Magic-Research Module 1

RAG Assistant for Academic Research

A Retrieval-Augmented Generation (RAG) system designed for semantic search and question-answering over academic documents, specifically focused on medieval Jewish magic and historical texts.

Overview

This project implements a complete RAG pipeline that processes PDF documents, creates semantic embeddings, stores them in a vector database, and provides an intelligent question-answering interface. The system combines document retrieval with large language model generation to provide contextually accurate answers based on your document corpus.

Key features:

PDF Document Processing: Automatic extraction and chunking of academic papers
Semantic Search: Vector-based similarity search using sentence transformers
Multi-LLM Support: Compatible with OpenAI GPT, Groq Llama, and Google Gemini
Web Interface: User-friendly FastAPI-based frontend
Persistent Storage: ChromaDB vector database for efficient document retrieval

Demo

Web Interface

RAG Assistant Web Interface

The web interface provides an intuitive way to query your document collection.

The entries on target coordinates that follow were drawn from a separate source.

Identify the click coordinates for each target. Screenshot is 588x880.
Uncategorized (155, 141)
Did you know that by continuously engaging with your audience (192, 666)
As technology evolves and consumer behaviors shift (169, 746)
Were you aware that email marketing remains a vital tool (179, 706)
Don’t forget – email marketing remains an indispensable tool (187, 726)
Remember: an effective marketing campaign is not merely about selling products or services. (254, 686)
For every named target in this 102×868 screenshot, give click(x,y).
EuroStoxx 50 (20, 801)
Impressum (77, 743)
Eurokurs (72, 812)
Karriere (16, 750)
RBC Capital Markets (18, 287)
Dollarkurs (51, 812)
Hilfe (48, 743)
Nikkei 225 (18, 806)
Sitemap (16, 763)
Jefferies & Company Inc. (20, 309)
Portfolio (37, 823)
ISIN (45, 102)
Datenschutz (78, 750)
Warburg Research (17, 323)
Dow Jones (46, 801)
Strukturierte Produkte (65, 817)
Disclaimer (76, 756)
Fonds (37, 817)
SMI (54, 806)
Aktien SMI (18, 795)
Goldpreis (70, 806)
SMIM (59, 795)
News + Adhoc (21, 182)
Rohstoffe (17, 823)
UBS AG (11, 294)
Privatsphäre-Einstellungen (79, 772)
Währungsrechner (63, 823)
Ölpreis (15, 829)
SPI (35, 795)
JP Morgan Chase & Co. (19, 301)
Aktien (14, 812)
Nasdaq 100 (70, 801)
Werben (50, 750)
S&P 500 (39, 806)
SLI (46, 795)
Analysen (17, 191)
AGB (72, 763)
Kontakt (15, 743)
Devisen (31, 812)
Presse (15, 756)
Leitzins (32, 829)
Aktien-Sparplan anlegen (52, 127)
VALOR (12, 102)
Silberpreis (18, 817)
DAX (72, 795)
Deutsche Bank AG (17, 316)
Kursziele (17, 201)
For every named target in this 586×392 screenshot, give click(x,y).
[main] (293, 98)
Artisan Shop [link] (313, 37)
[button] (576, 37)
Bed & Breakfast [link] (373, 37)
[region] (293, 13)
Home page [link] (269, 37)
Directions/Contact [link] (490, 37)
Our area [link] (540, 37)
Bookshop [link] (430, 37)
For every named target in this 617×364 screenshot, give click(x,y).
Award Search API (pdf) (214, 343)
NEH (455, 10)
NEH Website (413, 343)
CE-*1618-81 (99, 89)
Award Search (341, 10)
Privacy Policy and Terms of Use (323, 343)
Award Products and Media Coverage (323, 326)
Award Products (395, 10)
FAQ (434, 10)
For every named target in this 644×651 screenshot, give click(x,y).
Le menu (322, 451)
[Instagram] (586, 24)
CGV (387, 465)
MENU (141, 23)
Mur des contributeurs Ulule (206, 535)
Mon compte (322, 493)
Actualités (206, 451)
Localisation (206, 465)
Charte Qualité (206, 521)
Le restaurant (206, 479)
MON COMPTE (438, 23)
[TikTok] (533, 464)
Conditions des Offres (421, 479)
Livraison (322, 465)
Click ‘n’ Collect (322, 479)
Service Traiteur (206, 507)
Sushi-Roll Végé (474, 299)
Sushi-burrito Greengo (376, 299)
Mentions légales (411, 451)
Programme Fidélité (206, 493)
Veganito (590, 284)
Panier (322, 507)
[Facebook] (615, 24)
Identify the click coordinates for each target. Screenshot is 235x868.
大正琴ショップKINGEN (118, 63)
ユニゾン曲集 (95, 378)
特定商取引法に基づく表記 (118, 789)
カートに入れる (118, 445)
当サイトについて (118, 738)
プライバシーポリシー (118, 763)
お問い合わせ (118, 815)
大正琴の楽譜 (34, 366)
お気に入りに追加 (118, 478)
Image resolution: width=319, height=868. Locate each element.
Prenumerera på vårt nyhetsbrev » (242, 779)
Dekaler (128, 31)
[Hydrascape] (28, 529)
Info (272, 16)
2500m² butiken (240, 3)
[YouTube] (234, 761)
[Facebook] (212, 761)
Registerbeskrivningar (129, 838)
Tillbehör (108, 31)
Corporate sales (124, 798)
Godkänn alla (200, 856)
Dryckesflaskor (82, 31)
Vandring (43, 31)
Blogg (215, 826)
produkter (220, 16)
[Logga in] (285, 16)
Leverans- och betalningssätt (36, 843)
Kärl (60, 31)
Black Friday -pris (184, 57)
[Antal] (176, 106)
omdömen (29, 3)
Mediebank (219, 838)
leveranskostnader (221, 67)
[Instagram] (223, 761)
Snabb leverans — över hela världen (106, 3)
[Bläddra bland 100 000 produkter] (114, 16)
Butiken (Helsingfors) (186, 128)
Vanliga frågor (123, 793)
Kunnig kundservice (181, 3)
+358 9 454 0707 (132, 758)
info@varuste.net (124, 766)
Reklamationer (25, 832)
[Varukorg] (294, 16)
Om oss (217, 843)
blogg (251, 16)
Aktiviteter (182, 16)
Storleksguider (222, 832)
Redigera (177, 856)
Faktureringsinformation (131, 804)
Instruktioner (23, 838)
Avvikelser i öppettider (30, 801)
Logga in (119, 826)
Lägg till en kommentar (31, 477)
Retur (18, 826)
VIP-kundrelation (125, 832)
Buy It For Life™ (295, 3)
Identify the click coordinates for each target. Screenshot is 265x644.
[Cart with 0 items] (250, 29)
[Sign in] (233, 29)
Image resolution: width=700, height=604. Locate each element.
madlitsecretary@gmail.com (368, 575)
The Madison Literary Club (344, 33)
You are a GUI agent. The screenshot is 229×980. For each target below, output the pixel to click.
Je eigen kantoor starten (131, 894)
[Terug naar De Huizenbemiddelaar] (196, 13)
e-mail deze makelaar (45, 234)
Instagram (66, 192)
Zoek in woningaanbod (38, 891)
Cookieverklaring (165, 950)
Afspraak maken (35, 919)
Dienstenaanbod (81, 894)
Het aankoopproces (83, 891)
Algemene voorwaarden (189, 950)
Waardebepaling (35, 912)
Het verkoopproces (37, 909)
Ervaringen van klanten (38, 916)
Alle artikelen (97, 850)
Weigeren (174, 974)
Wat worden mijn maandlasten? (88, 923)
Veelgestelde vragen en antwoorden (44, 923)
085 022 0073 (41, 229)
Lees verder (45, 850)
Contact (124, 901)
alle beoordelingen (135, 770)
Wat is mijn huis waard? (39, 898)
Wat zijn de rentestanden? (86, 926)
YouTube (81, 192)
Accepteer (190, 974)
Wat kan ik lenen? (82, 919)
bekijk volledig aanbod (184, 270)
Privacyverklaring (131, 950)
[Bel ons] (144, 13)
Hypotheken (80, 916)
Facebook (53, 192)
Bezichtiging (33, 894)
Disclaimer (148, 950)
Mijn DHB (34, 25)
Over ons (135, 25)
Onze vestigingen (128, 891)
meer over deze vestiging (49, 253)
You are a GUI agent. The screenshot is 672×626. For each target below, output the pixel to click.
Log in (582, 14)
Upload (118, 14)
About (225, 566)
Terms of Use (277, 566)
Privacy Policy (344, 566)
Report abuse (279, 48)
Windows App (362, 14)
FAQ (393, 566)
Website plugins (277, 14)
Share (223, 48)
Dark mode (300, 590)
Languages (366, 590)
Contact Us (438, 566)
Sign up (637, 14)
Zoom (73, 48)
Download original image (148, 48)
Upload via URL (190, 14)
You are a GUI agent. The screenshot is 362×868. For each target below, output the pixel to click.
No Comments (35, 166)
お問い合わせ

Simply type your question and get AI-powered answers based on your academic papers.

Key Features Shown:

🔍 Semantic Search: Natural language queries across your document corpus
📚 Source Attribution: Clear references to specific documents and sections
🎯 Contextual Answers: AI responses grounded in your actual content
⚡ Real-time Processing: Fast response times for interactive research

Target Audience

This project is intended for:

Academic Researchers studying historical texts and manuscripts
Digital Humanities Scholars working with large document collections
Graduate Students conducting literature reviews and research
Developers interested in implementing RAG systems for domain-specific applications

Prerequisites

Required Knowledge

Basic Python programming
Understanding of virtual environments
Familiarity with command line interfaces
Basic knowledge of machine learning concepts (helpful but not required)

Hardware Requirements

RAM: Minimum 8GB (16GB recommended for larger document collections)
Storage: At least 5GB free space for models and embeddings
CPU: Multi-core processor recommended for faster embedding generation

System Compatibility

Operating Systems: Windows 10/11, macOS, Linux
Python: Version 3.11 or higher
Internet Connection: Required for initial model downloads and API access

Installation

1. Clone or Download the Project

cd "path/to/your/projects"
# If using git:
git clone <repository-url>
# Or extract from zip file

2. Navigate to Project Directory

cd Project1AiCourse

3. Create Virtual Environment

# Windows
python -m venv venv
venv\Scripts\activate

# macOS/Linux
python -m venv venv
source venv/bin/activate

4. Install Dependencies

pip install -r requirements.txt

Note: On Windows, uvloop is automatically excluded from installation as it's not compatible.

Environment Setup

1. Configure API Keys

Copy the example environment file and add your API keys:

cp .env.example .env

Edit .env file with your preferred LLM provider:

Option A: Using Groq (Free tier available)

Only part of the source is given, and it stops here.